Zuri reveals that a dragon youngling is held captive beneath the Guardian Keep to compel adult dragons to answer when called. Every summoning kills a Gifted woman. Zuri, one of the most powerful initiates, is slated to become an Entreater, a Gifted who binds her consciousness to a dragon.


Scale Jayyed qualifies for the Queen’s Melee, the first Ihashe entry in 23 cycles. Tau fights with terrifying efficiency, but in the semifinals against Kellan’s scale, his reckless pursuit of Kellan causes the scale’s tactical collapse. That night, the Xiddeen invade the peninsula.
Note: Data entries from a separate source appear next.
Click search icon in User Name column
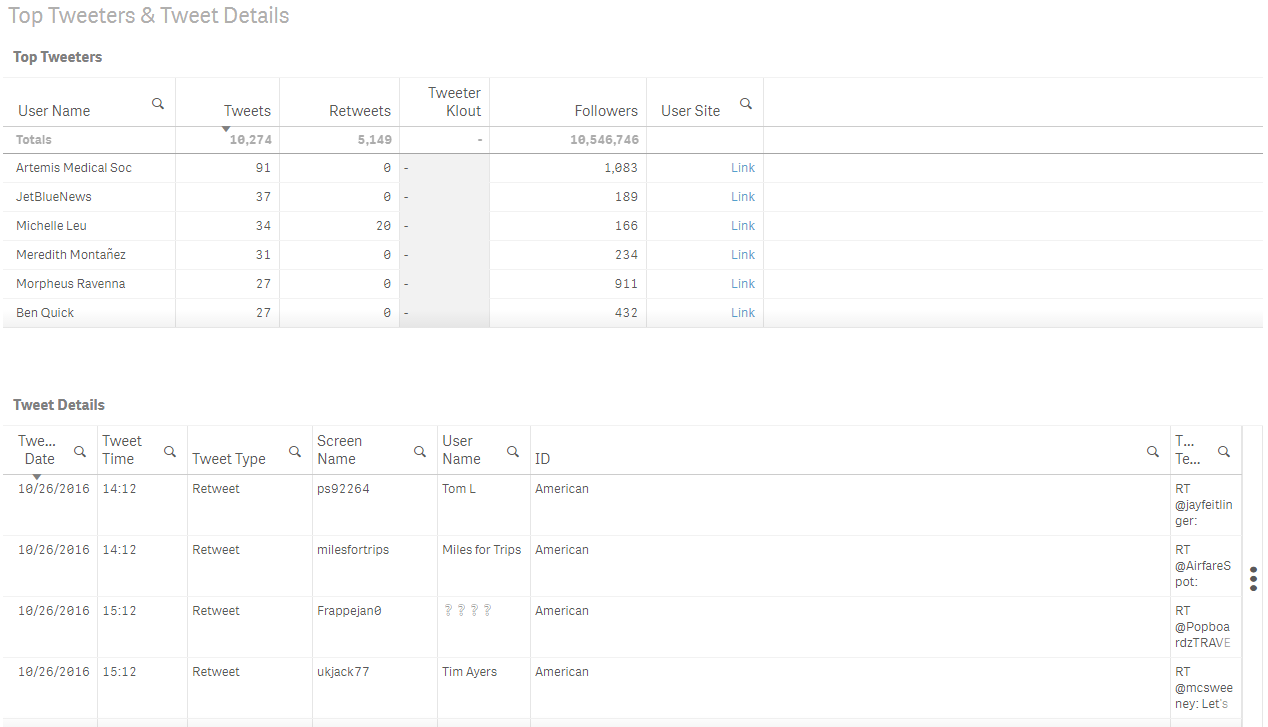1268x727 pixels. click(x=158, y=104)
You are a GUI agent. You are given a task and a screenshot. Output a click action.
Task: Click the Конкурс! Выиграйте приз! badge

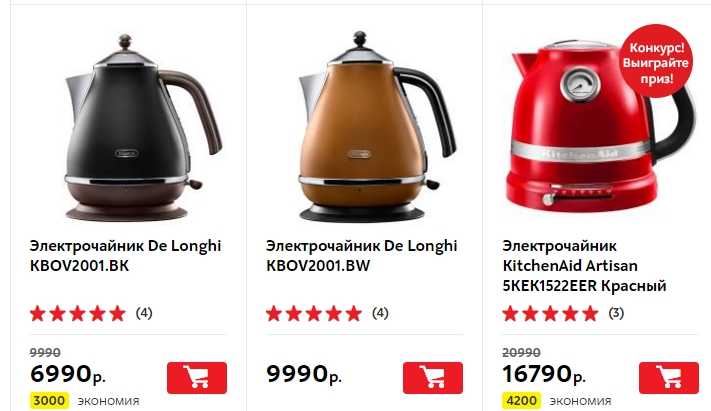pyautogui.click(x=656, y=62)
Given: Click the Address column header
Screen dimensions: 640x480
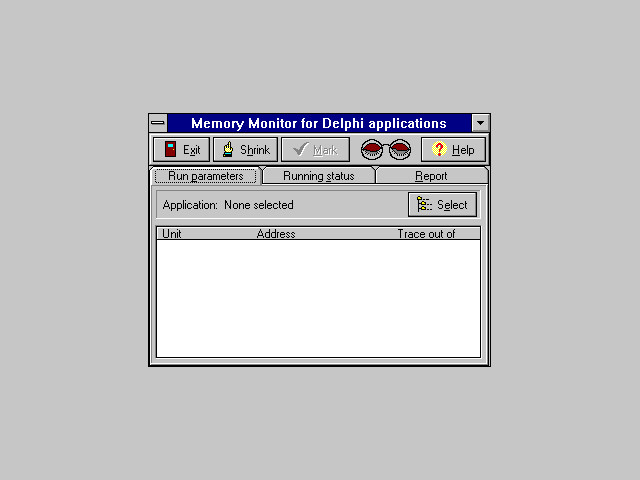Looking at the screenshot, I should tap(276, 234).
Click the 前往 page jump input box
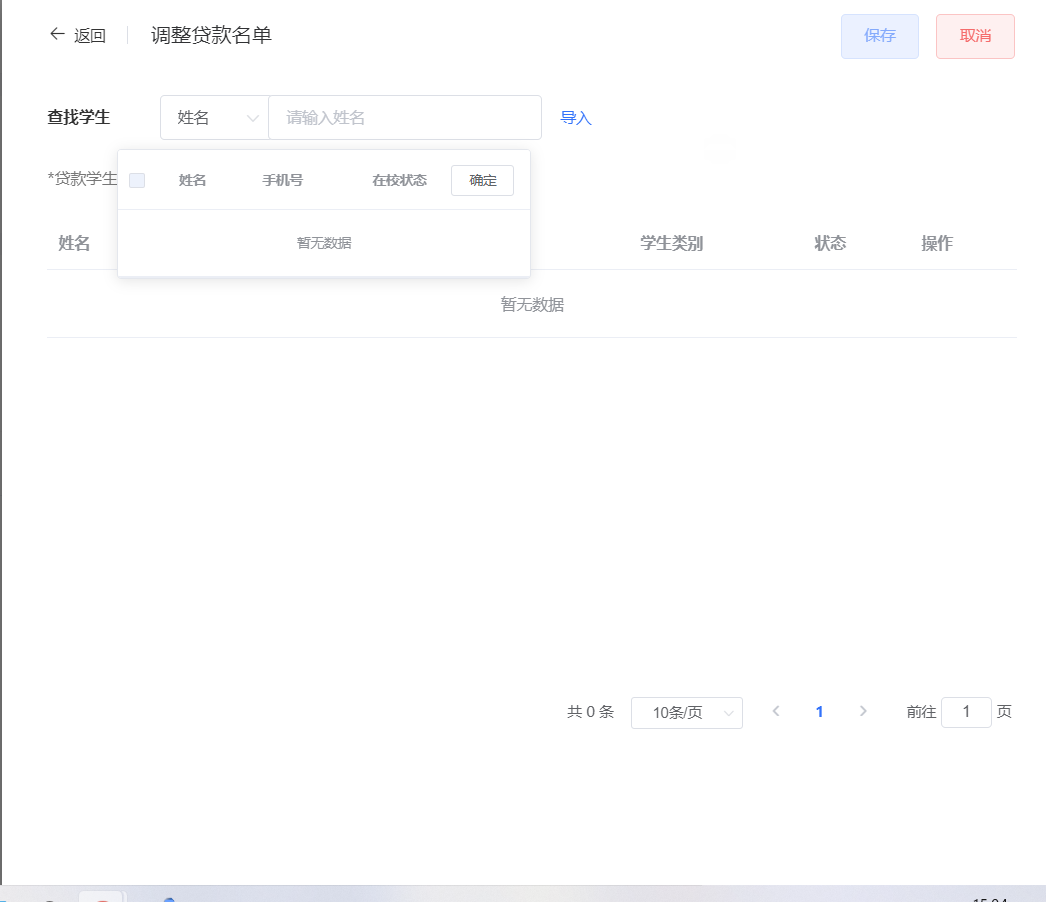Viewport: 1046px width, 902px height. pos(966,711)
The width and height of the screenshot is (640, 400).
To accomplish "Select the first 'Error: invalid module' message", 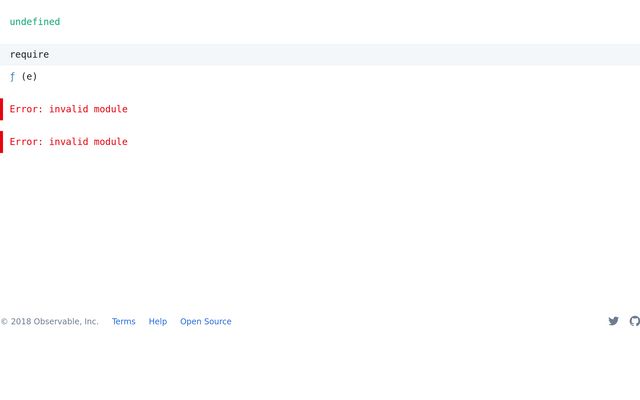I will pos(69,109).
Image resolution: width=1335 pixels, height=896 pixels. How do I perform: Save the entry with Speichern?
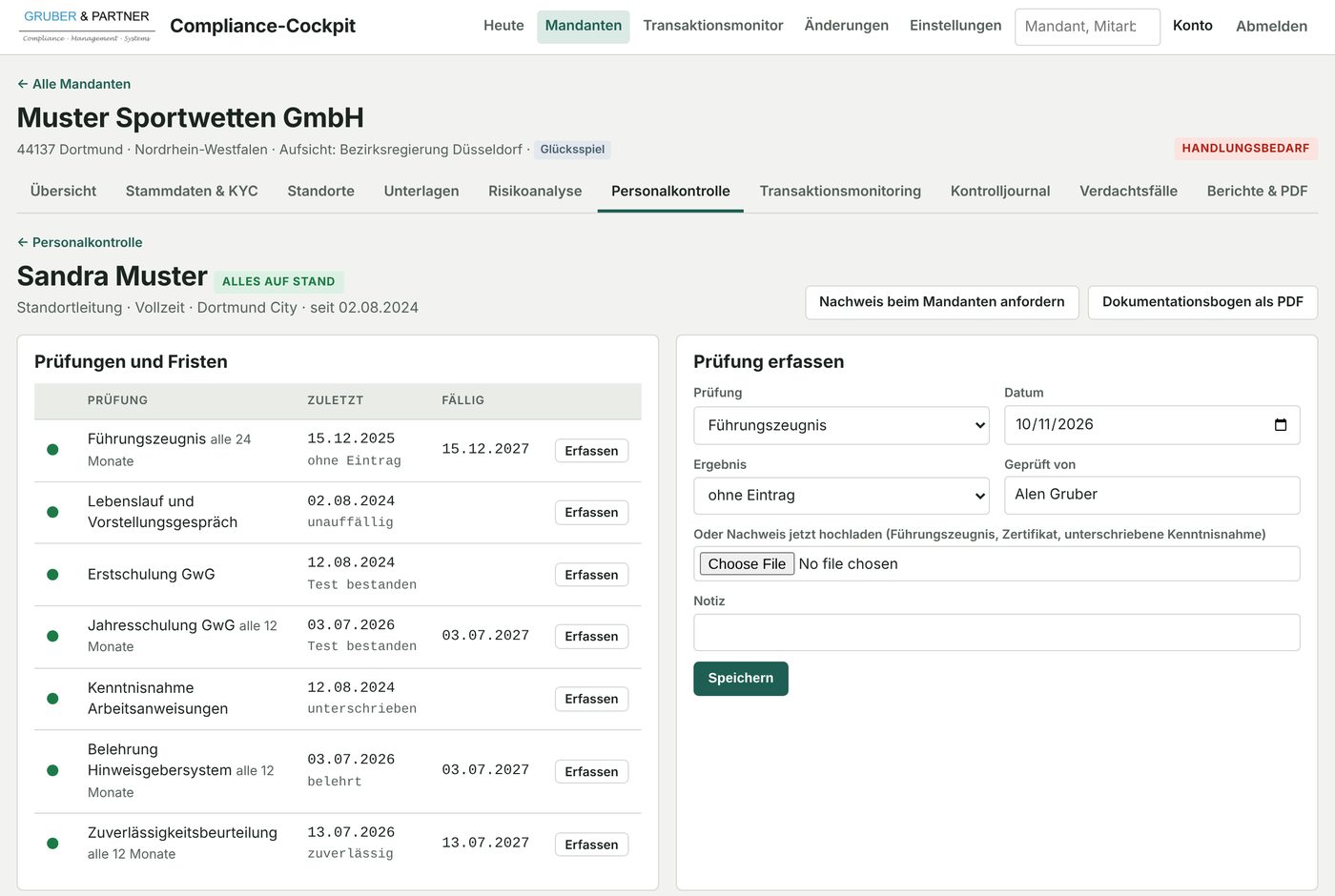[741, 679]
In the ensuing battle, Jayyed is mortally wounded and dies in Tau’s arms. Retreating to Citadel City, the survivors find the Guardian Keep under siege by Odili’s own Indlovu. Odili is staging a coup to prevent Tsiora from making peace.


Tau, Kellan, Jabari, and Scale Jayyed fight through tunnels into the keep. Inside, Tau confronts Dejen, whom the KaEid has enraged into a monstrous Ingonyama. In a brutal fight, Tau blinds Dejen and maintains pressure until the KaEid’s shroud collapses, killing her. He then drives his father’s broken sword through Dejen’s heart. Odili flees, but Tau chooses to save Jabari rather than pursue.


When Odili’s forces breach the gates, Zuri frees the captive dragon youngling, entreating it alone and knowing she will die when her shroud collapses. The creature incinerates dozens of Indlovu. Tau enters Isihogo and draws energy into himself to lure demons from Zuri but is mortally wounded. Queen Tsiora, revealed to possess secret royal Gifted abilities, enters Isihogo and saves Tau through a power called expulsion. She cannot save Zuri: When Zuri’s shroud collapses, the dragon incinerates her. Tsiora re-binds the youngling and uses Warlord Achak’s son as a hostage to negotiate peace.


In the epilogue, the grief-stricken, demon-haunted Tau is confined to a room in the keep. Tsiora comes alone and tells him Odili has fled to Palm City, where he controls her younger sister Esi as a puppet queen, splitting the Omehi in two. She presents Tau with two dragon-scale swords fitted with the hilts from his father’s and grandfather’s blades and asks him to be her champion. Tau accepts, vowing to kill Abasi Odili.